Always unfortunate when a Minister feels more comfortable attacking those opposed to legislation as hypocrites, rather than arguing the merits of the Bill.

But the opposition also has some responsibility. While active in Committee, there is by no means the same focussed attention on C-24 as there was for Bill C-23 (elections), C-13 (cyberbullying and surveillance) and the ongoing Temporary Foreign Workers controversy. Opposition parties also make choices on how hard to push issues on both policy and political grounds. Their calculation appears to favour more pro-forma opposition, albeit based upon legitimate concerns over some aspects of the Bill, rather than a more high profile effort.
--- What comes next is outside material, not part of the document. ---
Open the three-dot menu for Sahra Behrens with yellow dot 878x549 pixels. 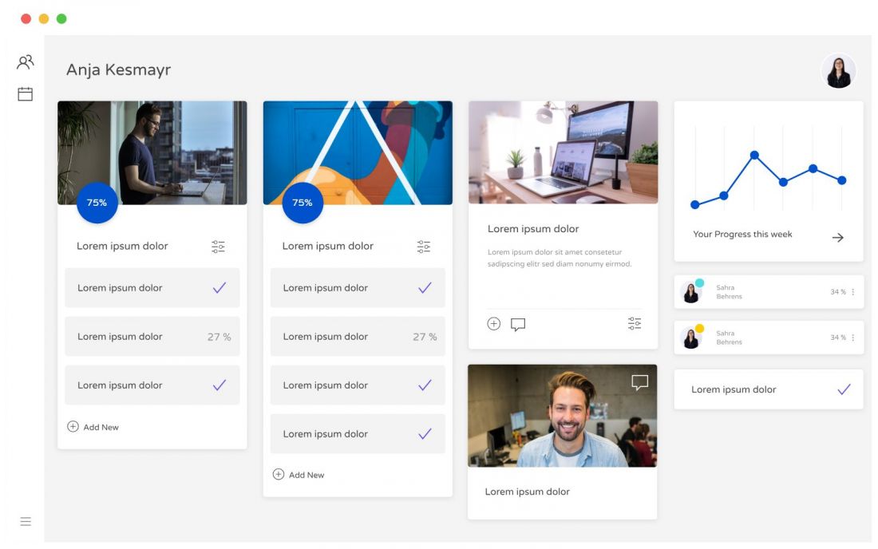pos(852,338)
Unless I have missed it, have not heard either opposition leader say much on C-24:

Immigration Minister Chris Alexander is accusing the opposition of “folly and hypocrisy” as the government prepares to shepherd its controversial citizenship bill over its next legislative hurdle.

“Both the Liberals and the NDP remain offside with Canadians who recognize the immense value of Canadian citizenship and the importance of protecting its integrity,” Alexander said in a statement.

“It is shameful that activist immigration lawyers, who never miss an opportunity to criticize our governments citizenship and immigration reforms, are attempting to drum up business by promoting the interests of convicted terrorists and serious criminals over the safety and security of Canadians.”

As to the “drumming up business” line, all of those supporting or opposing the Bill do so from their perspective, values and interests. This does not necessarily diminish the value of their comments, for or against.

And while some elements of C-24 may “reduce the business” for immigration and refugee lawyers (i.e., revocation for fraud at Ministerial discretion, rather than the courts), other may “drum up business”  (i.e., revocation for terror and treason). Somewhat ironic to say the least.

Last night’s somewhat perfunctory Parliamentary debate at Second Reading allows C-24 to proceed to a vote today.

We will see how the next stages proceed and whether the Government will consider any changes to the Bill (some C-24 supporters recommended some process changes). In any case, the Bill will make it through by the summer recess.

Alexander blasts critics of immigration bill as C-24 goes to second reading.